- WHAT THE TASK REQUIRES -
Extract all lines in the data that contain the word "About".

- RECORD SET -
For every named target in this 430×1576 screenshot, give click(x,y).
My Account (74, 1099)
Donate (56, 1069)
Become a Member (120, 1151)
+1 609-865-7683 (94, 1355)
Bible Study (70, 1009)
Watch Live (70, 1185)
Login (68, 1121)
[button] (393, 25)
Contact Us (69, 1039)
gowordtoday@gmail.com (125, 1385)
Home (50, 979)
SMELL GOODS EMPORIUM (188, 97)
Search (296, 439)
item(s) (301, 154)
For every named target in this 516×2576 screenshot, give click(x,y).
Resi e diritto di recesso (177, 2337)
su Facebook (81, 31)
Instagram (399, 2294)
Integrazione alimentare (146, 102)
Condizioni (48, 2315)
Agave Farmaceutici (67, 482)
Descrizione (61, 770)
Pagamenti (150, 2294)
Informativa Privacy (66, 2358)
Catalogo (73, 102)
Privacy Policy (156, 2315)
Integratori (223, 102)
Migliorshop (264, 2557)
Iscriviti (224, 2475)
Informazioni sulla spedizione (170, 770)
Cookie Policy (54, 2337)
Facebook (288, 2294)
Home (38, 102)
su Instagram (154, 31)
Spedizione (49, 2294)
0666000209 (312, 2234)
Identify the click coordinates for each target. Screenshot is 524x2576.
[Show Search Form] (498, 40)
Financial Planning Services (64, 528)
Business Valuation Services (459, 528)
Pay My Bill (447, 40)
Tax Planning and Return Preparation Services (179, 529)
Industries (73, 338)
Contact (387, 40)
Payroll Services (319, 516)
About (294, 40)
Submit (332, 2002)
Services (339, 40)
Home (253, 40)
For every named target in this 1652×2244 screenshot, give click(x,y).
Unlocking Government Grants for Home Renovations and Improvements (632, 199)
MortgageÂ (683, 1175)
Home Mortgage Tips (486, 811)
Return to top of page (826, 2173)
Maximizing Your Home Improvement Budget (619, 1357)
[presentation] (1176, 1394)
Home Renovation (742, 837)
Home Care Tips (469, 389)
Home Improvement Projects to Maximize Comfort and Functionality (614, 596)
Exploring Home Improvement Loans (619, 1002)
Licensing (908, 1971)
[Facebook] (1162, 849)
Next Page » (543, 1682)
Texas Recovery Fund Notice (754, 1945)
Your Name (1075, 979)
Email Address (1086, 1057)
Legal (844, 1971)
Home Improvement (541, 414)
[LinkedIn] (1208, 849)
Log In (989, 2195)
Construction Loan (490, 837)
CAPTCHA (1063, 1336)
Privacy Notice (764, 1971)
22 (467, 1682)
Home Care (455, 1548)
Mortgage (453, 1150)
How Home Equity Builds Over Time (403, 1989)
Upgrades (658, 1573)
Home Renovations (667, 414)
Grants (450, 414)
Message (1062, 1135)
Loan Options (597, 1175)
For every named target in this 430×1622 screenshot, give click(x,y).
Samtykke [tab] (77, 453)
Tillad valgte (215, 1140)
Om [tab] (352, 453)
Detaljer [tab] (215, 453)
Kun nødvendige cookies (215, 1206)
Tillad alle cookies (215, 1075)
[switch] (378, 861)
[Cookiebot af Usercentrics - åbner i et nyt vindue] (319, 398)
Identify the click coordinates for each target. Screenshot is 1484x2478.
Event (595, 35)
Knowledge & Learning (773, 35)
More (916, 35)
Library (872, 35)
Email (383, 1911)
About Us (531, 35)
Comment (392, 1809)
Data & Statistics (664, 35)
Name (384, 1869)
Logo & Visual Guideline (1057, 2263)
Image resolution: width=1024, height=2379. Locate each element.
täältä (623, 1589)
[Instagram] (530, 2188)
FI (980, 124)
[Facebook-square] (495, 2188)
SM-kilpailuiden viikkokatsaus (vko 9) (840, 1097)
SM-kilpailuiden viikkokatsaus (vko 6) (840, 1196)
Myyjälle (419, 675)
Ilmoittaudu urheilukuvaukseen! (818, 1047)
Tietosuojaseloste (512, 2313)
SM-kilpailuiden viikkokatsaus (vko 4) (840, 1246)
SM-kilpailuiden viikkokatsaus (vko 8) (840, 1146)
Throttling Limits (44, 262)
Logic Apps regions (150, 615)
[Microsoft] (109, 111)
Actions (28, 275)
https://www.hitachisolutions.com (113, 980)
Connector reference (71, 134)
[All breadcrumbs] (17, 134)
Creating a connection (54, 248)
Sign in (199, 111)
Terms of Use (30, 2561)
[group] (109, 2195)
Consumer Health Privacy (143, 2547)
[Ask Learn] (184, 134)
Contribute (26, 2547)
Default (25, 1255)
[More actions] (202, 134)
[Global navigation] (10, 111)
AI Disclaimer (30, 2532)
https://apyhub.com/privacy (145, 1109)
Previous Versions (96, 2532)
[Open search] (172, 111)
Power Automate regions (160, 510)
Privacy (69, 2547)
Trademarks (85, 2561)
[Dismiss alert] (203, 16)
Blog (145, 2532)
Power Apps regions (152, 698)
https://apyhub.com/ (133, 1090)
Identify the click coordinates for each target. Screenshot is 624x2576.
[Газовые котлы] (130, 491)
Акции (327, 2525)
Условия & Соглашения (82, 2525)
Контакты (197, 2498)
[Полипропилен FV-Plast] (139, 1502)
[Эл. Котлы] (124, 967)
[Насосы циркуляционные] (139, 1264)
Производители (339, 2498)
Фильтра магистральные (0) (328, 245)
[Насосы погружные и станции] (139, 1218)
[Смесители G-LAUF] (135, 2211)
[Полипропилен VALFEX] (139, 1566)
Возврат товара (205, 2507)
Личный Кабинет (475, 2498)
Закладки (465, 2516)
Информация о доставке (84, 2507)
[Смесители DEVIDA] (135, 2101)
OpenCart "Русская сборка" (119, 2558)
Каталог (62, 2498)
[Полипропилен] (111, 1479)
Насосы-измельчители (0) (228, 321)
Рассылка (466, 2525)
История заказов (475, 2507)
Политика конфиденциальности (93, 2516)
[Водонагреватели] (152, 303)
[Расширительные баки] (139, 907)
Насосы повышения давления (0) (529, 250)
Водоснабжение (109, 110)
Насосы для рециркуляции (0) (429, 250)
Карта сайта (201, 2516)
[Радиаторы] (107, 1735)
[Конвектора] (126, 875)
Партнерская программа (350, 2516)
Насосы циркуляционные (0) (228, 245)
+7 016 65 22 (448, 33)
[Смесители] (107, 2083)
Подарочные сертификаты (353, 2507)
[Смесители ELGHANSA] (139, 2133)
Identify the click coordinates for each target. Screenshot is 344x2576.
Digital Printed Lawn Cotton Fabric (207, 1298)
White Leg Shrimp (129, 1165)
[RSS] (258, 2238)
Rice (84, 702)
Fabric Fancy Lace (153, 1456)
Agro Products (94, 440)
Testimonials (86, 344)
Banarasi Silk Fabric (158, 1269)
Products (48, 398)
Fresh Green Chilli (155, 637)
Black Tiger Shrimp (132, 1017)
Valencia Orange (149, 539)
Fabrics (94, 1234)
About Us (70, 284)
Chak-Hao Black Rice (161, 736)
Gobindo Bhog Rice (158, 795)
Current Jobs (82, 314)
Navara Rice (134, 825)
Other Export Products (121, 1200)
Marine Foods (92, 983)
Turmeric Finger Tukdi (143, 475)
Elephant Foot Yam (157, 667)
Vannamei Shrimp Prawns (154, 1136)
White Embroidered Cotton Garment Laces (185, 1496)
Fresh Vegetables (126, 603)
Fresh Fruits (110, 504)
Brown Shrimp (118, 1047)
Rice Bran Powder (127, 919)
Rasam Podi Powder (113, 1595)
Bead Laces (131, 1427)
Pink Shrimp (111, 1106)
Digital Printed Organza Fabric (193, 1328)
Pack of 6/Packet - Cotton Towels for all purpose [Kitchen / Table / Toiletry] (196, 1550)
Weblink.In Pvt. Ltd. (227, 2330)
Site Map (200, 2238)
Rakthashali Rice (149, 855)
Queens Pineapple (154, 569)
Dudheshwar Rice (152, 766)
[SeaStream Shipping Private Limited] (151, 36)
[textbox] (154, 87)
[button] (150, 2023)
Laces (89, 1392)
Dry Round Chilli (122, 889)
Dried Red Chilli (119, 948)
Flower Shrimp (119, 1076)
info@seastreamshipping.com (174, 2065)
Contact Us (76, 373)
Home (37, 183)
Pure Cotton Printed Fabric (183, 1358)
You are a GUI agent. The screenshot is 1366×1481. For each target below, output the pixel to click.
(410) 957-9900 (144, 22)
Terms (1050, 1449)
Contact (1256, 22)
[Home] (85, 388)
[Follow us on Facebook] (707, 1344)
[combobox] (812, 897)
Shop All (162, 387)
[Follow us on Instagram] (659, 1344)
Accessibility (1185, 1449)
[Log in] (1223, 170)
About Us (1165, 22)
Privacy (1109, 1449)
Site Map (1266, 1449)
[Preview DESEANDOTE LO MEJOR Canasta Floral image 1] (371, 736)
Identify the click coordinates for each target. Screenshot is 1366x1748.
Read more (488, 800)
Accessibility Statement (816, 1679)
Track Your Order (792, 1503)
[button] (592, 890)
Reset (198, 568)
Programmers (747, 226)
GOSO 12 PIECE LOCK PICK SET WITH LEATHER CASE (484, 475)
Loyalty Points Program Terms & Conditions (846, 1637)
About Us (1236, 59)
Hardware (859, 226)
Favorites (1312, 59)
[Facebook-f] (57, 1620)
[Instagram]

- EXPECTED ANSWER -
About (294, 40)
About Us (531, 35)
About Us (70, 284)
About Us (1165, 22)
About Us (1236, 59)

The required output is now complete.